[Problem details]: In full and without alteration, print the entries that follow.

[Source data]:
--- START ---
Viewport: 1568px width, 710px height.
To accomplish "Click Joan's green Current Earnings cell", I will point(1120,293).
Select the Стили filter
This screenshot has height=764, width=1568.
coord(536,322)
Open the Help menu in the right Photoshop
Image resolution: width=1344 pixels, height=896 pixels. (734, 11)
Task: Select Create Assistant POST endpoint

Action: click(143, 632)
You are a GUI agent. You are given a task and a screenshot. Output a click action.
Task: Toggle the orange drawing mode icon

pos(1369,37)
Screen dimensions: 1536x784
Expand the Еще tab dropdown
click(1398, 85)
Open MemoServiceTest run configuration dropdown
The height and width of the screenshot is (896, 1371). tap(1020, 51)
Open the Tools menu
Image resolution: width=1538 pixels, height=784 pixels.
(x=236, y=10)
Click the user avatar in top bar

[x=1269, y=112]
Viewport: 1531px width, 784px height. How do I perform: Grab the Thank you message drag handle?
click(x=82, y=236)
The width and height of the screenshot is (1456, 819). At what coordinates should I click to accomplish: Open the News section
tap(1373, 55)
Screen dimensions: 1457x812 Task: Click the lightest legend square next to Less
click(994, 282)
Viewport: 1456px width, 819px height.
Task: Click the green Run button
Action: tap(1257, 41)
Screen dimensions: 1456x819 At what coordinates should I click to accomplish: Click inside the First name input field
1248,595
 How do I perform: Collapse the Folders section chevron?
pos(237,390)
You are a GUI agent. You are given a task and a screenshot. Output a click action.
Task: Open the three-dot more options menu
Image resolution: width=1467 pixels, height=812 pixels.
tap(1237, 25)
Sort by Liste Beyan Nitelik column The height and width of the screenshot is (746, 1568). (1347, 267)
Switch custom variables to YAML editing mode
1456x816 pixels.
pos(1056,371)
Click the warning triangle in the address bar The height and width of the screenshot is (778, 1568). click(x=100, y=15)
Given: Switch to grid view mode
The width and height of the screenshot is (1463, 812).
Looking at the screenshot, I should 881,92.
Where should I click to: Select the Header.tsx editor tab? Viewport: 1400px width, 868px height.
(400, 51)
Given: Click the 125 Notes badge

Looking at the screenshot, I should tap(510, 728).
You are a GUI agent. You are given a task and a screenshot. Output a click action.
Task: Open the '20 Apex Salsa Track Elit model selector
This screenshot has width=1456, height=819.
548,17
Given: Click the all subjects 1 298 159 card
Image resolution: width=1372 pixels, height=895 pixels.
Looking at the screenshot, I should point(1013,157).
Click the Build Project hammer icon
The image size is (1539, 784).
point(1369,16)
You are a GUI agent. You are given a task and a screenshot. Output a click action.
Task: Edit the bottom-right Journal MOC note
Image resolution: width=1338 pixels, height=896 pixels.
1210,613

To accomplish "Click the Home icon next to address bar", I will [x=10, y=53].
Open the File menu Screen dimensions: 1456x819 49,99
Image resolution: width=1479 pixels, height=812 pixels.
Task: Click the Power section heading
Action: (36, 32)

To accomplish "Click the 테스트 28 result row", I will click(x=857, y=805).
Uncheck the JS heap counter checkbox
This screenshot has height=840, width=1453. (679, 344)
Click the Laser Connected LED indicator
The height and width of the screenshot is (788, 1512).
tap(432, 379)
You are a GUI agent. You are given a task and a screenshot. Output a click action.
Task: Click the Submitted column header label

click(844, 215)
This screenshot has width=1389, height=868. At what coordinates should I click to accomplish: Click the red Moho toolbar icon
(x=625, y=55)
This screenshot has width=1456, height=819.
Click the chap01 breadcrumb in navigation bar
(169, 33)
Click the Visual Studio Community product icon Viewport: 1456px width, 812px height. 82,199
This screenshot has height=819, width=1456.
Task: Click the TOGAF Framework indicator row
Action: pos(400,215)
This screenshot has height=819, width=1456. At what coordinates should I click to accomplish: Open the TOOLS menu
--- END ---
[Result]:
Viewport: 1568px width, 710px height.
To accomplish "Click Joan's green Current Earnings cell", I will point(1120,293).
Select the Стили filter
This screenshot has height=764, width=1568.
coord(536,322)
Open the Help menu in the right Photoshop
Image resolution: width=1344 pixels, height=896 pixels. (734, 11)
Task: Select Create Assistant POST endpoint

Action: click(143, 632)
You are a GUI agent. You are given a task and a screenshot. Output a click action.
Task: Toggle the orange drawing mode icon

pos(1369,37)
Screen dimensions: 1536x784
Expand the Еще tab dropdown
click(1398, 85)
Open MemoServiceTest run configuration dropdown
The height and width of the screenshot is (896, 1371). tap(1020, 51)
Open the Tools menu
Image resolution: width=1538 pixels, height=784 pixels.
(x=236, y=10)
Click the user avatar in top bar

[x=1269, y=112]
Viewport: 1531px width, 784px height. How do I perform: Grab the Thank you message drag handle?
click(x=82, y=236)
The width and height of the screenshot is (1456, 819). At what coordinates should I click to accomplish: Open the News section
tap(1373, 55)
Screen dimensions: 1457x812 Task: Click the lightest legend square next to Less
click(994, 282)
Viewport: 1456px width, 819px height.
Task: Click the green Run button
Action: tap(1257, 41)
Screen dimensions: 1456x819 At what coordinates should I click to accomplish: Click inside the First name input field
1248,595
 How do I perform: Collapse the Folders section chevron?
pos(237,390)
You are a GUI agent. You are given a task and a screenshot. Output a click action.
Task: Open the three-dot more options menu
Image resolution: width=1467 pixels, height=812 pixels.
tap(1237, 25)
Sort by Liste Beyan Nitelik column The height and width of the screenshot is (746, 1568). (1347, 267)
Switch custom variables to YAML editing mode
1456x816 pixels.
pos(1056,371)
Click the warning triangle in the address bar The height and width of the screenshot is (778, 1568). click(x=100, y=15)
Given: Switch to grid view mode
The width and height of the screenshot is (1463, 812).
Looking at the screenshot, I should 881,92.
Where should I click to: Select the Header.tsx editor tab? Viewport: 1400px width, 868px height.
(400, 51)
Given: Click the 125 Notes badge

Looking at the screenshot, I should tap(510, 728).
You are a GUI agent. You are given a task and a screenshot. Output a click action.
Task: Open the '20 Apex Salsa Track Elit model selector
This screenshot has width=1456, height=819.
548,17
Given: Click the all subjects 1 298 159 card
Image resolution: width=1372 pixels, height=895 pixels.
Looking at the screenshot, I should point(1013,157).
Click the Build Project hammer icon
The image size is (1539, 784).
point(1369,16)
You are a GUI agent. You are given a task and a screenshot. Output a click action.
Task: Edit the bottom-right Journal MOC note
Image resolution: width=1338 pixels, height=896 pixels.
1210,613

To accomplish "Click the Home icon next to address bar", I will [x=10, y=53].
Open the File menu Screen dimensions: 1456x819 49,99
Image resolution: width=1479 pixels, height=812 pixels.
Task: Click the Power section heading
Action: (36, 32)

To accomplish "Click the 테스트 28 result row", I will click(x=857, y=805).
Uncheck the JS heap counter checkbox
This screenshot has height=840, width=1453. (679, 344)
Click the Laser Connected LED indicator
The height and width of the screenshot is (788, 1512).
tap(432, 379)
You are a GUI agent. You are given a task and a screenshot. Output a click action.
Task: Click the Submitted column header label

click(844, 215)
This screenshot has width=1389, height=868. At what coordinates should I click to accomplish: Click the red Moho toolbar icon
(x=625, y=55)
This screenshot has width=1456, height=819.
Click the chap01 breadcrumb in navigation bar
(169, 33)
Click the Visual Studio Community product icon Viewport: 1456px width, 812px height. 82,199
This screenshot has height=819, width=1456.
Task: Click the TOGAF Framework indicator row
Action: pos(400,215)
This screenshot has height=819, width=1456. At what coordinates should I click to accomplish: Open the TOOLS menu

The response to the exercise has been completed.